На первый взгляд этот маленький поселок отличался от других египетских деревень лишь особенной чистотой и почти воскресной тишиной, – не было слышно ни криков мучимых животных, ни гама ребятишек, ни ругани женщин. Только тихий скрип колодезных колес провожал путников от жилища к жилищу и спокойное: «Благословенно имя Иисуса Христа», – звучало дружески от всех встречных… То здесь, то там раздавались псалмы.

Около получаса нес верблюд своего седока медленными широкими шагами вдоль деревни. Гиеракс не знал – заночевать ли ему здесь или продолжать путь вплоть до первого монастыря. Никто еще не заговорил с ним, никто не предложил ему приюта. Только когда Гиеракс проезжал мимо последних хижин, измеряя взглядом расстояние до монастырей, известковые стены которых в лучах заходящего солнца казались красными кристаллами на сером фоне скал, из последней хижины вышел, улыбаясь, старик, остановил коротким восклицанием трех животных и сказал Гиераксу:

– Благословенно имя Иисуса Христа, господин. Не продолжайте пути сегодня. Чистый воздух пустыни обманывает ваше зрение. До монастырей добрых три часа езды, а ночь наступает. Луны нет. Если вы не спешите помочь больному, соблаговолите разделить со мной мою хижину.

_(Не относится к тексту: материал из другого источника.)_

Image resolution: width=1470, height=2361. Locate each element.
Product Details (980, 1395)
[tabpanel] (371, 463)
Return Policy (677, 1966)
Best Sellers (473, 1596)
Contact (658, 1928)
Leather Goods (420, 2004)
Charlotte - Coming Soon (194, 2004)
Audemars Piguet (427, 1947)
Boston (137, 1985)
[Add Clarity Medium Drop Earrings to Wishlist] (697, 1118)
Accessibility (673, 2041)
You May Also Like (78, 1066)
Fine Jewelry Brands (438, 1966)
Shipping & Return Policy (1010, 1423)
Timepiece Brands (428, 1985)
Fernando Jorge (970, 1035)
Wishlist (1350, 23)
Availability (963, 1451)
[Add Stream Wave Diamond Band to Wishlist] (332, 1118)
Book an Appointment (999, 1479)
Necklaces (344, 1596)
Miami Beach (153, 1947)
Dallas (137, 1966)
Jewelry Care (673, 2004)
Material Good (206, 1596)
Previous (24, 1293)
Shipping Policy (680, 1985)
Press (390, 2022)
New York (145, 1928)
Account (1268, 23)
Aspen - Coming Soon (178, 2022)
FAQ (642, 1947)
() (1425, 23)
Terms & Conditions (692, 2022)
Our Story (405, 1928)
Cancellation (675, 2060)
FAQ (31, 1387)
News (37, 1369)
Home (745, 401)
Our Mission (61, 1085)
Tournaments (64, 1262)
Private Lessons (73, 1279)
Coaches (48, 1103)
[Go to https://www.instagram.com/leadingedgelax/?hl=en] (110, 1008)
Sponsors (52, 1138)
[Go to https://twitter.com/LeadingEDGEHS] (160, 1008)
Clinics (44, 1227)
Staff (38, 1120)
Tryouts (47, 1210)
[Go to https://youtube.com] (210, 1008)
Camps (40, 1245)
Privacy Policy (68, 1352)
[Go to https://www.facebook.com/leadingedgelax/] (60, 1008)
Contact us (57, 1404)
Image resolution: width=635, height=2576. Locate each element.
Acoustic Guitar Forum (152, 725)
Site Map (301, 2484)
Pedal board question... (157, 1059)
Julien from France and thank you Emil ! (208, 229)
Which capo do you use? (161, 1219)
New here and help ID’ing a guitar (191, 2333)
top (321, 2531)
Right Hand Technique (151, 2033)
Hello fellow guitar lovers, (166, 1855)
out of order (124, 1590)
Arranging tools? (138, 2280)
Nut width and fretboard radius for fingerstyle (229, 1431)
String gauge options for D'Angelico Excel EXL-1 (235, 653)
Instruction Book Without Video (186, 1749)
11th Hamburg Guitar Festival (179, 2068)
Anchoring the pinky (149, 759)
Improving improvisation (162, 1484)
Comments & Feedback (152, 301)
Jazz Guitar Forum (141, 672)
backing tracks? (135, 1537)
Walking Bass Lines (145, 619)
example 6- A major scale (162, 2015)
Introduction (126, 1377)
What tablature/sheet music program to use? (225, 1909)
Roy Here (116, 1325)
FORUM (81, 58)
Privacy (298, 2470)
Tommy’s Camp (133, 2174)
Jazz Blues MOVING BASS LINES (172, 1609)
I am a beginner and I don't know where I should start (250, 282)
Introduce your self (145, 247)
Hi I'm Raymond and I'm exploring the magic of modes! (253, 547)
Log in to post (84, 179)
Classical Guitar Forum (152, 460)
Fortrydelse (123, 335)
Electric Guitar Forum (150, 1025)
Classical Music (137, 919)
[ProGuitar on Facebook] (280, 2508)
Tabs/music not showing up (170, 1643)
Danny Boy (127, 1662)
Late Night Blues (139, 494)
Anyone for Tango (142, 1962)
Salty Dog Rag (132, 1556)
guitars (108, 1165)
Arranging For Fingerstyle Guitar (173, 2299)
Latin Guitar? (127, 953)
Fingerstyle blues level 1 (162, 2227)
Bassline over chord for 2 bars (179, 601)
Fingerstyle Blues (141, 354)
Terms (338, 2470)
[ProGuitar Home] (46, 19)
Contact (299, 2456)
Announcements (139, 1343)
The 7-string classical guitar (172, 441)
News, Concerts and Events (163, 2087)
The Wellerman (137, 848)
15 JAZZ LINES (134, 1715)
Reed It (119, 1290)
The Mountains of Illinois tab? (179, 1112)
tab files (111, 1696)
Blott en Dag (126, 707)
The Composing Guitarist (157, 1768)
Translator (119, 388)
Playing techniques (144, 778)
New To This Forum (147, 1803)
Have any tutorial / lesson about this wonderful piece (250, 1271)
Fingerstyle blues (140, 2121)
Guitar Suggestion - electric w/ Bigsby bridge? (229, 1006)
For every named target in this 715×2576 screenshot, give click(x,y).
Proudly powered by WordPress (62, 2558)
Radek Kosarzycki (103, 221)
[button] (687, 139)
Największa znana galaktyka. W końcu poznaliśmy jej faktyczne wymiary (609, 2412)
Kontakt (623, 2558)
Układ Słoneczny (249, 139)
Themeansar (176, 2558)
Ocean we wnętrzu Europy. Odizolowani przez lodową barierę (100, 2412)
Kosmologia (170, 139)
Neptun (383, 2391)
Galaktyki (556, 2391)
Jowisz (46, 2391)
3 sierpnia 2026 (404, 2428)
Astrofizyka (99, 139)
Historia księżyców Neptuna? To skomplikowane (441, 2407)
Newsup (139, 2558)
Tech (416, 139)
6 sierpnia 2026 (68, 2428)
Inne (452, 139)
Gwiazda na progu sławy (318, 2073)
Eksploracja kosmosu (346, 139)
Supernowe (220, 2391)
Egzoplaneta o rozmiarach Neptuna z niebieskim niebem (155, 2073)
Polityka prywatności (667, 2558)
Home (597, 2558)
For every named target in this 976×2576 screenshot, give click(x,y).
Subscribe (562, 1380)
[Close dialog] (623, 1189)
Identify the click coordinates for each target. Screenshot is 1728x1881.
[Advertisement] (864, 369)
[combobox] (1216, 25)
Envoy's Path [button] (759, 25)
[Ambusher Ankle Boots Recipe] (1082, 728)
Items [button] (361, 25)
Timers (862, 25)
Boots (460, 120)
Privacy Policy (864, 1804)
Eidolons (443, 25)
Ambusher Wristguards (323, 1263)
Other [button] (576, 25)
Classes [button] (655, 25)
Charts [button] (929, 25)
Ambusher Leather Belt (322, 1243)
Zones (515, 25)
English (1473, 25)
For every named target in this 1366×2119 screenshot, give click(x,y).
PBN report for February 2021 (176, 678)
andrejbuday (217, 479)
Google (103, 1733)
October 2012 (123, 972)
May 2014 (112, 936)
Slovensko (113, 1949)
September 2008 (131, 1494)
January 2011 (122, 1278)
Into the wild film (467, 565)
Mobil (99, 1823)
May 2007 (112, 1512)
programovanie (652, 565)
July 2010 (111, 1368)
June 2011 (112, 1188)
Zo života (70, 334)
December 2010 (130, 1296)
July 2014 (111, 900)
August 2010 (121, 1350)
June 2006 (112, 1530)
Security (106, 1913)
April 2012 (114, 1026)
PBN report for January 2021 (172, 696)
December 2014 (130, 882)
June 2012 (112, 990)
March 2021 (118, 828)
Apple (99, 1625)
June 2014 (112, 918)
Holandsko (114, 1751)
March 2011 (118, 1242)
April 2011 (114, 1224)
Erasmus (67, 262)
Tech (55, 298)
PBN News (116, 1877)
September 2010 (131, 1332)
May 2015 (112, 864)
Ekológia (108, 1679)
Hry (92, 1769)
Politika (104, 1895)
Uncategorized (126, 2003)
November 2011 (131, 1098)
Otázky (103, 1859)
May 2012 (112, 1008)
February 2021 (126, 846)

Гиеракс принял приглашение и лично наблюдал, как оба погонщика расседлали и накормили животных и устроили перед дверью свои постели. В это время старый садовник приготовил свою хижину к приему гостя и позвал его и погонщиков к ужину. Гиеракс выразил свое удивление, что такой хороший христианин, каким кажется его хозяин, собирается есть вместе с египетскими рабами. Но этого садовник не понял: все люди – дети одного Бога. Однако, погонщики сами не привыкли к такой чести, Они взяли свою долю каши и бобов,, налили себе горшок молока и расположились около своих ослов,

В спокойных разговорах об уходе за овошами и истинной вере прошел вечер. Потом Гиеракс расположился на мягкой постели, устроенной для него его хозяином, За ночь превосходно выспался, а утром, позавтракав хлебом и молоком, отправился дальше, Благодарности садовник не принял, а над предложением денег только посмеялся. Деньги в пустыне! Детская игрушка!